[Task to complete]
Print the entries below word for word, with nothing changed or added.

[Data rows]

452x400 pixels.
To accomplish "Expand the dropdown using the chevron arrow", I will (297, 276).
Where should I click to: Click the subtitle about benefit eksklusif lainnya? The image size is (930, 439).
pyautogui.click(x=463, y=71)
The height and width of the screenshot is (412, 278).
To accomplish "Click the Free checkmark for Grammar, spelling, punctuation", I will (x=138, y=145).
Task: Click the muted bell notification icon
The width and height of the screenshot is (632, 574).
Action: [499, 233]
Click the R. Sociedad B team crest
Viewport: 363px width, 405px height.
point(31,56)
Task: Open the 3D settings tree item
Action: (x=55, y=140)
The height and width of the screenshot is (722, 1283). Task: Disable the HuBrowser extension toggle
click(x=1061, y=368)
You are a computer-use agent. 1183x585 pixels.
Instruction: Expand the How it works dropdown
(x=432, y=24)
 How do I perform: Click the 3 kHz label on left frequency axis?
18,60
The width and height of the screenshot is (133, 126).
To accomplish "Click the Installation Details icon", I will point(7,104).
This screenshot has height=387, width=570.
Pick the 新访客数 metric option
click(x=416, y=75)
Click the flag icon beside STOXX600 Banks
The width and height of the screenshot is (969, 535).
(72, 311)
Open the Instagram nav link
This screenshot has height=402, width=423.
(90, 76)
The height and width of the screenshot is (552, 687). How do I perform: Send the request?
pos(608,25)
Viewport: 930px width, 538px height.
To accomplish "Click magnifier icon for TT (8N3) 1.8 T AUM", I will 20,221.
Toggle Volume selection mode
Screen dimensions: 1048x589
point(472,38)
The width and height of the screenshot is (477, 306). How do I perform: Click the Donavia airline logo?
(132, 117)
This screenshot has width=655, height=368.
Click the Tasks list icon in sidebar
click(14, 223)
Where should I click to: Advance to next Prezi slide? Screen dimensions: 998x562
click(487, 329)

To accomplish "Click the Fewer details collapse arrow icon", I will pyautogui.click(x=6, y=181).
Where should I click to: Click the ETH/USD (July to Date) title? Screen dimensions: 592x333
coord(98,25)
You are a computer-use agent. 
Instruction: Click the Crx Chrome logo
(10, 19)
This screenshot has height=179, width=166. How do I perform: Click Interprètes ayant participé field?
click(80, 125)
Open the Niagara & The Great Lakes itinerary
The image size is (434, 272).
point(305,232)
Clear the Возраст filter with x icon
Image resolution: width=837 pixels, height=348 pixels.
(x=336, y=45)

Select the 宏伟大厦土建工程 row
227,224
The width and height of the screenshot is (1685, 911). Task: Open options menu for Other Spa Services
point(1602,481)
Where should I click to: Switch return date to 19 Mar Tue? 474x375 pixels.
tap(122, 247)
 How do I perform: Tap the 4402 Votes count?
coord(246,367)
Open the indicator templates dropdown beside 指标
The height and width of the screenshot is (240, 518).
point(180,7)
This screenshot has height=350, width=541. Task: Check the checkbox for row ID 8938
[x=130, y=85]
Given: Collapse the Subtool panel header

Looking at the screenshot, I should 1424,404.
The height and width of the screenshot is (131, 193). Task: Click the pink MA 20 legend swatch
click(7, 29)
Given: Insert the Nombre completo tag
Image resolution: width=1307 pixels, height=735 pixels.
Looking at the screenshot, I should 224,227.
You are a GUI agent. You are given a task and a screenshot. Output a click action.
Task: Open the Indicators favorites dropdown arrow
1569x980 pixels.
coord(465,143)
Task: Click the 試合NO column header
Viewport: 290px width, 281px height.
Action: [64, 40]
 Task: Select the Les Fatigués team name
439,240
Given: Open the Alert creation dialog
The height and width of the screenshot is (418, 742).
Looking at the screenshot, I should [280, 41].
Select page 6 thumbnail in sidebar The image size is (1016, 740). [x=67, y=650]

[Right answer]
452x400 pixels.
To accomplish "Expand the dropdown using the chevron arrow", I will (297, 276).
Where should I click to: Click the subtitle about benefit eksklusif lainnya? The image size is (930, 439).
pyautogui.click(x=463, y=71)
The height and width of the screenshot is (412, 278).
To accomplish "Click the Free checkmark for Grammar, spelling, punctuation", I will (x=138, y=145).
Task: Click the muted bell notification icon
The width and height of the screenshot is (632, 574).
Action: [499, 233]
Click the R. Sociedad B team crest
Viewport: 363px width, 405px height.
point(31,56)
Task: Open the 3D settings tree item
Action: (x=55, y=140)
The height and width of the screenshot is (722, 1283). Task: Disable the HuBrowser extension toggle
click(x=1061, y=368)
You are a computer-use agent. 1183x585 pixels.
Instruction: Expand the How it works dropdown
(x=432, y=24)
 How do I perform: Click the 3 kHz label on left frequency axis?
18,60
The width and height of the screenshot is (133, 126).
To accomplish "Click the Installation Details icon", I will point(7,104).
This screenshot has height=387, width=570.
Pick the 新访客数 metric option
click(x=416, y=75)
Click the flag icon beside STOXX600 Banks
The width and height of the screenshot is (969, 535).
(72, 311)
Open the Instagram nav link
This screenshot has height=402, width=423.
(90, 76)
The height and width of the screenshot is (552, 687). How do I perform: Send the request?
pos(608,25)
Viewport: 930px width, 538px height.
To accomplish "Click magnifier icon for TT (8N3) 1.8 T AUM", I will 20,221.
Toggle Volume selection mode
Screen dimensions: 1048x589
point(472,38)
The width and height of the screenshot is (477, 306). How do I perform: Click the Donavia airline logo?
(132, 117)
This screenshot has width=655, height=368.
Click the Tasks list icon in sidebar
click(14, 223)
Where should I click to: Advance to next Prezi slide? Screen dimensions: 998x562
click(487, 329)

To accomplish "Click the Fewer details collapse arrow icon", I will pyautogui.click(x=6, y=181).
Where should I click to: Click the ETH/USD (July to Date) title? Screen dimensions: 592x333
coord(98,25)
You are a computer-use agent. 
Instruction: Click the Crx Chrome logo
(10, 19)
This screenshot has height=179, width=166. How do I perform: Click Interprètes ayant participé field?
click(80, 125)
Open the Niagara & The Great Lakes itinerary
The image size is (434, 272).
point(305,232)
Clear the Возраст filter with x icon
Image resolution: width=837 pixels, height=348 pixels.
(x=336, y=45)

Select the 宏伟大厦土建工程 row
227,224
The width and height of the screenshot is (1685, 911). Task: Open options menu for Other Spa Services
point(1602,481)
Where should I click to: Switch return date to 19 Mar Tue? 474x375 pixels.
tap(122, 247)
 How do I perform: Tap the 4402 Votes count?
coord(246,367)
Open the indicator templates dropdown beside 指标
The height and width of the screenshot is (240, 518).
point(180,7)
This screenshot has height=350, width=541. Task: Check the checkbox for row ID 8938
[x=130, y=85]
Given: Collapse the Subtool panel header

Looking at the screenshot, I should 1424,404.
The height and width of the screenshot is (131, 193). Task: Click the pink MA 20 legend swatch
click(7, 29)
Given: Insert the Nombre completo tag
Image resolution: width=1307 pixels, height=735 pixels.
Looking at the screenshot, I should 224,227.
You are a GUI agent. You are given a task and a screenshot. Output a click action.
Task: Open the Indicators favorites dropdown arrow
1569x980 pixels.
coord(465,143)
Task: Click the 試合NO column header
Viewport: 290px width, 281px height.
Action: [64, 40]
 Task: Select the Les Fatigués team name
439,240
Given: Open the Alert creation dialog
The height and width of the screenshot is (418, 742).
Looking at the screenshot, I should [280, 41].
Select page 6 thumbnail in sidebar The image size is (1016, 740). [x=67, y=650]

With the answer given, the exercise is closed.